The following is a discussion of aspects of example operating environments for various embodiments of the invention. This discussion is not intended to limit the scope of the invention, or the applicability of the embodiments, in any way.


Federated Learning (FL) is a Machine Learning (ML) technique capable of providing model training from distributed devices while keeping their data private. This can be of great value for a business since the business may be able to train machine learning models for a variety of distributed edge devices and apply them to products, such as laptops, servers, and storage arrays, for example. A provider of model training may benefit from providing solutions and infrastructure for customers in this domain, and using it internally in its own products.

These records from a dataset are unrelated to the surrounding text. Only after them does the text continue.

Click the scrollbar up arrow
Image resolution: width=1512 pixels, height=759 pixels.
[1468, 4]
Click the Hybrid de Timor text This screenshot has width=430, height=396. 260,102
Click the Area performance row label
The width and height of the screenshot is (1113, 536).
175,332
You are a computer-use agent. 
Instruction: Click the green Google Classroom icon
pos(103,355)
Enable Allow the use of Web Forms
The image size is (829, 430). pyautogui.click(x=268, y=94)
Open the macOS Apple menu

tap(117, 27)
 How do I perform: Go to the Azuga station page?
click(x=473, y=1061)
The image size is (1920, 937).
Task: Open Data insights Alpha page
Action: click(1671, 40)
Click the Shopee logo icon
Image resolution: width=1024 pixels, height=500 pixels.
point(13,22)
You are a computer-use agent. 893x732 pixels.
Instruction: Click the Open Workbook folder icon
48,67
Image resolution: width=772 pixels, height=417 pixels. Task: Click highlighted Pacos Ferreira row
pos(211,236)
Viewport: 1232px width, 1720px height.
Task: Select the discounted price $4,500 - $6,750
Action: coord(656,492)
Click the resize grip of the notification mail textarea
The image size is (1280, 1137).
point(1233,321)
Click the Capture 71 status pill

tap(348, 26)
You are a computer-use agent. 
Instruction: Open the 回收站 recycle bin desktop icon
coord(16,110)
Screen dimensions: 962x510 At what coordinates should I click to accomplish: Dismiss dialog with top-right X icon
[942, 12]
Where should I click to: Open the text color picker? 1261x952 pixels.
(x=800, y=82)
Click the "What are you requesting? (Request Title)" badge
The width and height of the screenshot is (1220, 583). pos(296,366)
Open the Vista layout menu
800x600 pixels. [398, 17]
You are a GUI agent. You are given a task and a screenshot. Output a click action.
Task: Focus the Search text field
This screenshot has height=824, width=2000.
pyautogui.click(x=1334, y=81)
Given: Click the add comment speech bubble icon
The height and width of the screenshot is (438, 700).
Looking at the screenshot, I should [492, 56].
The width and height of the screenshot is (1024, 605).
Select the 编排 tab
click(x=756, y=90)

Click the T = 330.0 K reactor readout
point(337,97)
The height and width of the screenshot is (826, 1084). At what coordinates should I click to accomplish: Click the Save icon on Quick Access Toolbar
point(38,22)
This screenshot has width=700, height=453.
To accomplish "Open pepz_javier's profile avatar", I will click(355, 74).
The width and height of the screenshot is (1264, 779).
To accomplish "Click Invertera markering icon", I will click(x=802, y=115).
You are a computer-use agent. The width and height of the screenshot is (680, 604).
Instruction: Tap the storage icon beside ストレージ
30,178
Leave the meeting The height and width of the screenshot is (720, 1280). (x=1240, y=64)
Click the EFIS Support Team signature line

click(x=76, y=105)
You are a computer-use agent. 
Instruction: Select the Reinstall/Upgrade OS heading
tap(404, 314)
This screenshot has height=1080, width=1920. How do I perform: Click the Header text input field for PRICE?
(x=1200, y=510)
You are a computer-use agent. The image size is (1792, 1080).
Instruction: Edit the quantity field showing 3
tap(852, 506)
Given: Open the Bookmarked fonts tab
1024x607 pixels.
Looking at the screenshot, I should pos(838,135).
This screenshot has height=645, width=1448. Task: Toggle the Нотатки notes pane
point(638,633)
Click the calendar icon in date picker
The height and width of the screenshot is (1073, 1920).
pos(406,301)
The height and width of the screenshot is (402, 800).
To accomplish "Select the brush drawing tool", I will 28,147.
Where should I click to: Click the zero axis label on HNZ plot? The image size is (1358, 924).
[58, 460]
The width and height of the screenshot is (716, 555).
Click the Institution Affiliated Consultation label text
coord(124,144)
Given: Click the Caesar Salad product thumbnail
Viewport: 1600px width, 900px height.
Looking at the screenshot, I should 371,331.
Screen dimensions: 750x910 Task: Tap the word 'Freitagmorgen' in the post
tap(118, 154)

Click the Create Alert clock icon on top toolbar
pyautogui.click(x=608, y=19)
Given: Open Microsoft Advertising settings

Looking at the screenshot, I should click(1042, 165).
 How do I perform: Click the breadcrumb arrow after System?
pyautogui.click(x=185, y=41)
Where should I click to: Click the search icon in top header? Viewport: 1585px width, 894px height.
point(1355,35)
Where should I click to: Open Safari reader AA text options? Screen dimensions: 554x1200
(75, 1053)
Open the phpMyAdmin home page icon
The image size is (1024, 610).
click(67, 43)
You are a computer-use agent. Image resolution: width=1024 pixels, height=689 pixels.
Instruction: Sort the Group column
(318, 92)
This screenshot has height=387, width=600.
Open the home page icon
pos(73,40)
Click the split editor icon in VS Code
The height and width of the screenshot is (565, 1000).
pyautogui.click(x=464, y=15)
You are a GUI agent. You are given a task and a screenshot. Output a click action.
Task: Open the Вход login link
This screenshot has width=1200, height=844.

Some settings in Federated Learning may involve transient mobile edge devices, such as autonomous vehicles driving through, and passing, a given city or location of interest. These mobile devices, even though running large models, might be resource-constrained in relation to training ML models. For example, a self-driving vehicle might have to make decisions on computational and energy resource allocation to its different ML models and other sensors and devices.


In this setting, some example embodiments may implement Federated Learning while facing three main challenges: (1) edge nodes, such as participant devices, may be able to join in and out of the federation—thus no single participant may be relied on, and the participants may not be indexable; (2) edge nodes may be resource-constrained—thus, the edge nodes may not be able to be relied upon for performing any significant amounts of computation; and (3) there may be a need or requirement to maintain network usage at a minimum, such as due to bandwidth constraints and/or size of the model(s) running at the edge nodes.


B. Overview

A goal of federated learning may be to train a centralized global ML model while the training data remains distributed on many edge nodes. In this context, embodiments may employ a central node that may be any system, machine, and/or software, with adequate computational power. Training a model in a Federated Learning setting may be performed as follows.


Initially, the central node may share an initial model, such as a deep neural network, with all the distributed edge nodes. Next, the edge nodes may train their models using their own data, and without sharing their data with other edge nodes. Then, the central node receives the updated models from the edge nodes and aggregates those updated models into a single central model. The central node may then communicate the new, updated, model to the edge nodes, and the process may repeat for multiple iterations until it reaches convergence.


In practice, updating the central model may involve frequently sending from the edge nodes each gradient update, that is, the respective updates to the model that have been made by the edge nodes. This approach may imply large bandwidth requirements for large models. Hence, an optimization in federated learning may be to compress the weights of transmitted data, such as the gradients, in both directions of communication—that is, the edge node compresses the model updates, or gradients, sent to the central node, and the central node compresses the updated model to be broadcast to the edge nodes for the next training cycle.


Applying aggressive compression—such as down to one bit per weight for example—may be an efficient trade-off between communication overhead and model convergence speed. However, there are cases where the non-quantized, non-compressed updates could result in a sufficiently faster convergence rate to justify the higher communication costs. The development of methods for intelligently compressing gradients is desirable for FL applications, especially where it can be done by deciding when to send a compressed gradient and when to send an uncompressed gradient, while preserving the convergence rate and accuracy.


C. Federated Learning
C.1 FL Process

With reference now to FIG. 1, details are provided concerning aspects of an example federated learning process and system such as may be employed in some embodiments. Federated learning (FL) is a machine learning technique where the goal is to train a centralized model while the training data remains distributed on many client nodes. Usually, the network connections and the processing power of such client nodes are unreliable and slow. One of the ideas behind FL is that client nodes, or edge nodes, can collaboratively learn a shared machine learning model, typically a deep neural network, while keeping the training data private on the client device, so the model can be learned without storing a huge amount of data in the cloud, or in the central node. Every process with many data-generating nodes may benefit from such an FL approach, and these processes are countless in the mobile computing world we live in nowadays.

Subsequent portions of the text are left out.